Sur twitter, Kal informe qu’un second raid algérien s’est déroulé la même semaine que le raid franco-mauritanien et que : « les Algériens ont refusé de participer [à ce raid] car ils voulaient utiliser le raid français comme couverture ».

L’aire d’influence de l’ AQIM  via Orthuberra sur Wikimedia

Jeune Afrique rapporte que, contrairement aux allégations de l’AQIM, les autorités françaises ont annoncé ne pas avoir négocié avec l’AQIM avant le raid:

L'Élysée le martèle depuis le début : les ravisseurs de Michel Germaneau, l’otage français dont l’exécution a été annoncée le 25 juillet dernier, ont toujours refusé de négocier. Lundi 2 août encore, Paris n’a pas dévié de cette version.

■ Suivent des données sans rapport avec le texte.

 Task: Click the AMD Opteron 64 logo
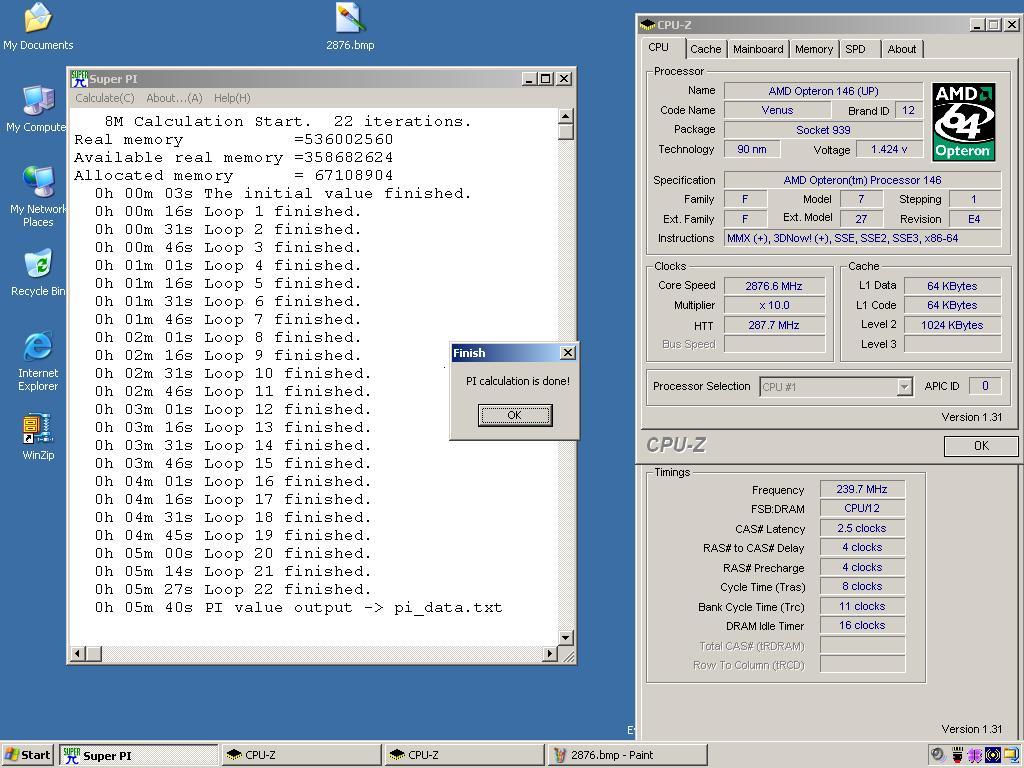[x=962, y=121]
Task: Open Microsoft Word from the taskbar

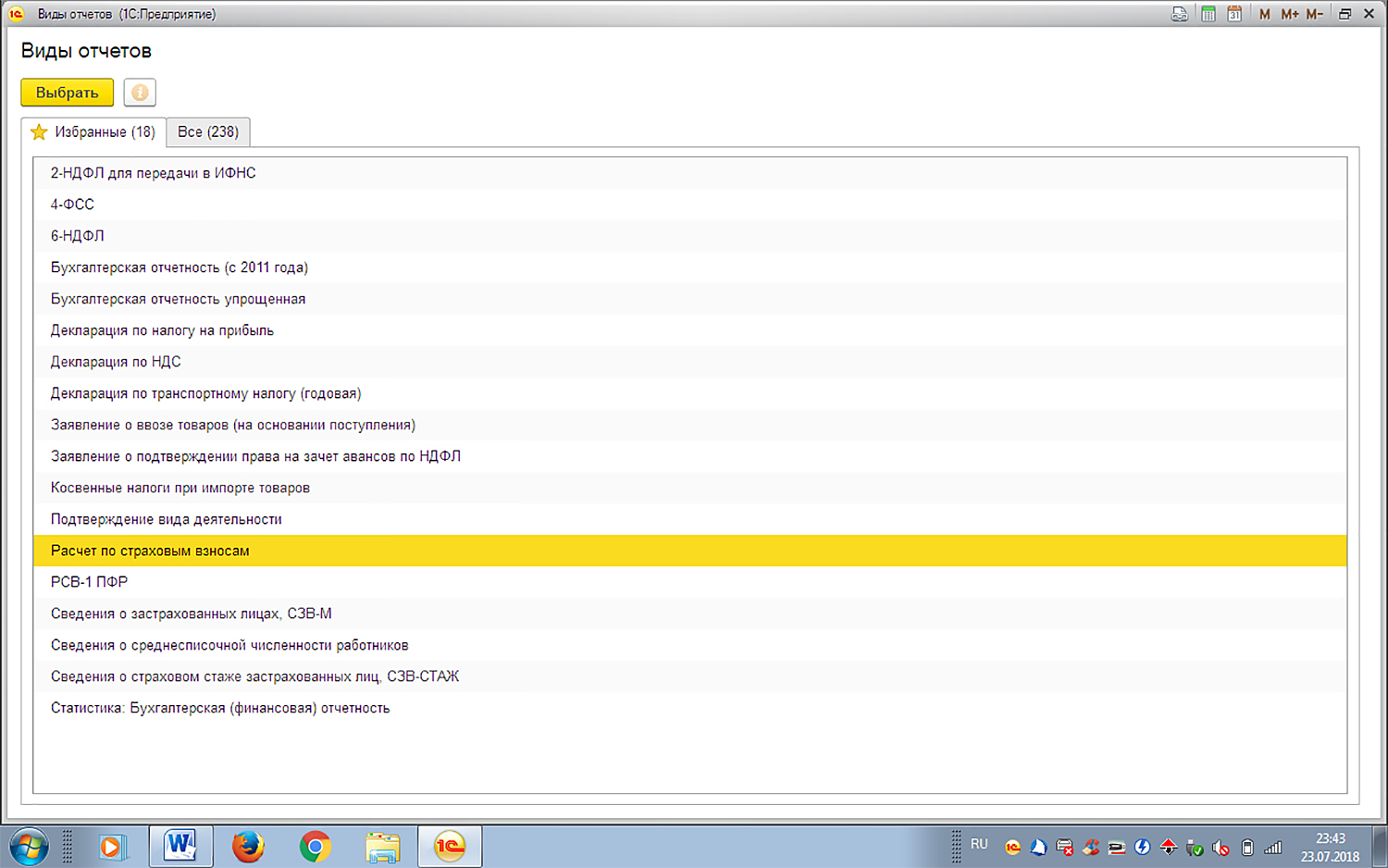Action: click(x=180, y=846)
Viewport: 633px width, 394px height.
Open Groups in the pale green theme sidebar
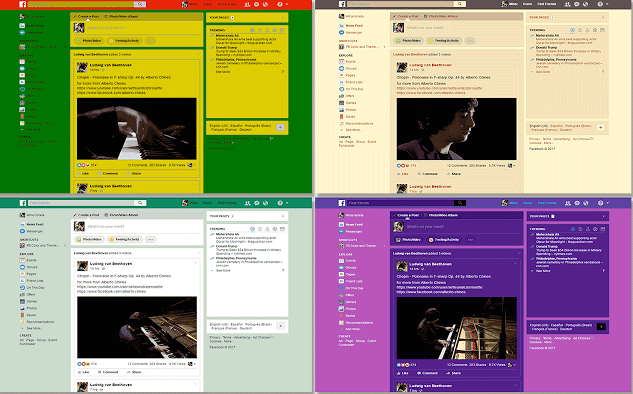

Jeune Afrique a également indiqué que les autorités algériennes étaient peut être bien informées du raid pour libérer Germaneau, après tout :

D’habitude prompte à dénoncer « ce type d’ingérence, Alger s’est cette fois abstenu. Il faut dire que le Quai d’Orsay lui a coupé l’herbe sous les pieds en annonçant que les autorités algériennes avaient été informées au préalable.